Black Swans are so disruptive partially because they often appear in scalable Extremistan scenarios. A single unexpected event can flip everything on its head with potentially infinite impact. You can’t lose much weight in 1 day (Mediocristan), but you can lose all your money in an instant (Extremistan).
Overcoming our Blindness to Black Swans
Black Swans are the “unknown unknowns” which can’t be accounted for, even by the most sophisticated models. Yet, we tend to pretend that Black Swans don’t exist. We focus on what little we can see/grasp, deluding ourselves that we know exactly what’s happening. In reality, what we know is just a miniscule fraction of the vast amount of things that we don’t know.

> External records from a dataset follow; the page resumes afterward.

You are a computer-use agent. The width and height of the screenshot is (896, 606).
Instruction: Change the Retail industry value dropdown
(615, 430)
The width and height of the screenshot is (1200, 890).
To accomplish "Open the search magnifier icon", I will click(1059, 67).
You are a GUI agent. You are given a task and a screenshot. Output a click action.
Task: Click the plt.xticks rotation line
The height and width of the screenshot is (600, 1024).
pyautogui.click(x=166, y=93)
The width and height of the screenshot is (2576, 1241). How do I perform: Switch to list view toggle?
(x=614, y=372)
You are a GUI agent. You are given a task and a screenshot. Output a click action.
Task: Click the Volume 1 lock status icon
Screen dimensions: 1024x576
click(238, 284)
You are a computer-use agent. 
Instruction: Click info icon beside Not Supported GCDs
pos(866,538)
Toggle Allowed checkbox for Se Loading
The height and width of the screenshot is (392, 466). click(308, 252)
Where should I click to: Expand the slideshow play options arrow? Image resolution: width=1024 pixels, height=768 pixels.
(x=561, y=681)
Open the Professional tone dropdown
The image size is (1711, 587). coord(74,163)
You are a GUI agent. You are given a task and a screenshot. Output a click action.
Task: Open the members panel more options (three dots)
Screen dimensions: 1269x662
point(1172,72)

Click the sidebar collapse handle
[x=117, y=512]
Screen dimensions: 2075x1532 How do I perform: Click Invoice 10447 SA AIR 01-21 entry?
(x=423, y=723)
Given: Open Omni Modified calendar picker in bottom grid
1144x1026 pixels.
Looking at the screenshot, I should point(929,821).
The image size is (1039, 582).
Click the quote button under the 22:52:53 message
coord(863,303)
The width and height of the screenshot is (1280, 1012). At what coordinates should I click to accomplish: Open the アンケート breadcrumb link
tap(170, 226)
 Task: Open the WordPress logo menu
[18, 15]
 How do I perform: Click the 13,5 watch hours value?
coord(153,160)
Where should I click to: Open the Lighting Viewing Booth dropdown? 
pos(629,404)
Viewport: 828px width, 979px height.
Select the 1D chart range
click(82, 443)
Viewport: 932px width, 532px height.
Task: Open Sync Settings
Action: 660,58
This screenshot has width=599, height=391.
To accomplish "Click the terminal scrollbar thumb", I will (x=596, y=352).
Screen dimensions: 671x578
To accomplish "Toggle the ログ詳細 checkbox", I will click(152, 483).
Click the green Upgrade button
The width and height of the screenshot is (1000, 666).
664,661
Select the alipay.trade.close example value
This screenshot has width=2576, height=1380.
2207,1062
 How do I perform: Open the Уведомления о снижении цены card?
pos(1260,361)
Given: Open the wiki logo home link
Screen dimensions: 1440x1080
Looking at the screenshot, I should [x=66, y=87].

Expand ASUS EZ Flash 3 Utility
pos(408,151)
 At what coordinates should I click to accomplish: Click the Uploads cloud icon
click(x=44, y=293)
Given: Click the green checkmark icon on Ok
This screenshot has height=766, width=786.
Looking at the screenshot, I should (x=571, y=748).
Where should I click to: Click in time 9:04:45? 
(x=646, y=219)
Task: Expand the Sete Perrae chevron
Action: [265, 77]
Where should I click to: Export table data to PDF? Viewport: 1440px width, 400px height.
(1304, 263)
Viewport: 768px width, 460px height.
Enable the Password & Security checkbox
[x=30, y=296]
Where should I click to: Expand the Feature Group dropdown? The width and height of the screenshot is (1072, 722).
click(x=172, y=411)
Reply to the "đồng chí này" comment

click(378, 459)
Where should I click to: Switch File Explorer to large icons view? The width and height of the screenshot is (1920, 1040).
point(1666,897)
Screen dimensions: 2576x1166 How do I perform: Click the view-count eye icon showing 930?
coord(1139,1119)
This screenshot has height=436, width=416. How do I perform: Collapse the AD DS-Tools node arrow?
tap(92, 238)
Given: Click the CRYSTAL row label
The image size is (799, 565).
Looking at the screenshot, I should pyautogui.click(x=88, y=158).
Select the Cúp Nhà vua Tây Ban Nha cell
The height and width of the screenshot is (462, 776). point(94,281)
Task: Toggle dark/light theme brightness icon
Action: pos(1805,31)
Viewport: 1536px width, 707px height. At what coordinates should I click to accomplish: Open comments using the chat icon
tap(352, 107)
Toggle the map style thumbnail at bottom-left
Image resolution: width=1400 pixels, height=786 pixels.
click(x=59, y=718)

Here’s a brief overview of why our world is inherently unpredictable and why our human mental biases lead us to be over-confident of our predictions and conclusions.
Human Biases and Tunneling
In the book, Nassim Nicholas Taleb explains why the human brain is so susceptible to misconceptions and overconfidence, and what we can do about it.
• The confirmation bias and the round-trip fallacy, including how we confuse an absence of evidence with an evidence of absence, and the difference between negative empiricism vs naive empiricism. • What’s the narrative fallacy and how to overcome it • Why we’re blind to nonlinearities and the implications • Why empirical evidence is flawed due to silent evidence and why we’re prone to the survivor bias
Difficulties of Prediction
Ultimately, our world and future are unknowable and unpredictable because of various factors, including:
• The role of chance and luck in inventions and game-changing discoveries • The inherently unpredictable nature of dynamical systems and variables that behave in inconsistent or nonlinear ways • We can’t make accurate predictions with flawed and incomplete information.
The Scandal of Prediction and Epistemic Arrogance
The combination of the 2 sets of factors above means that: humans are terrible at prediction, yet we keep making predictions without realizing how frequently we’re off the mark. Taleb calls this the “scandal of prediction”.
• What’s epistemic arrogance and its implications; • Why we should beware of experts’ predictions (and our own predictions); • Why the past is even harder to predict than the future; and • How to stop being suckers and start becoming smarter about the way we see the world.
Coping in a World of Uncertainty
If we’re surrounded by randomness and cannot plan ahead with certainty, is there anything we can do? In our complete Black Swan summary, we’ll explain how you can leverage the inherent asymmetry of Extremistan environments to maximize your upsides for positive Black Swans while minimizing the downsides for negative Black Swans.
Other Details in “The Black Swan” book
In this book, Nassim Nicholas Taleb uses numerous examples and research studies to explain the Black Swan phenomenon and the fallacy of human predictions. The book also includes detailed comparisons between Mediocristan and Extremistan environments, with several additional chapters to discuss the technicalities of concepts such as bell-curves, deviations, inequalities, randomness, fractality etc.